Task statement: Restate the data below word for word, keeping each line intact.

Stored data entries:
┌────────

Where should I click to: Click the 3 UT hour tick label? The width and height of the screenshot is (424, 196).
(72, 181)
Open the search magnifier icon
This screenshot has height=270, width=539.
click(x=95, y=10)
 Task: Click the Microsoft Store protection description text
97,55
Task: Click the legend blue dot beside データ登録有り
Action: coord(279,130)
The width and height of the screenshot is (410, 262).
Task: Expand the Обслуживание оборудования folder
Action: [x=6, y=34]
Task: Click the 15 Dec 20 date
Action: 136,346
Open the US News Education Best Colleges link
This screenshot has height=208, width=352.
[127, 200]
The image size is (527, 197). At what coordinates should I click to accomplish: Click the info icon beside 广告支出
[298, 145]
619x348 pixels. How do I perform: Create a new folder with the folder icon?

└────────

Written answer:
Where should I click to: Click the 3 UT hour tick label? The width and height of the screenshot is (424, 196).
(72, 181)
Open the search magnifier icon
This screenshot has height=270, width=539.
click(x=95, y=10)
 Task: Click the Microsoft Store protection description text
97,55
Task: Click the legend blue dot beside データ登録有り
Action: coord(279,130)
The width and height of the screenshot is (410, 262).
Task: Expand the Обслуживание оборудования folder
Action: [x=6, y=34]
Task: Click the 15 Dec 20 date
Action: 136,346
Open the US News Education Best Colleges link
This screenshot has height=208, width=352.
[127, 200]
The image size is (527, 197). At what coordinates should I click to accomplish: Click the info icon beside 广告支出
[298, 145]
619x348 pixels. How do I perform: Create a new folder with the folder icon?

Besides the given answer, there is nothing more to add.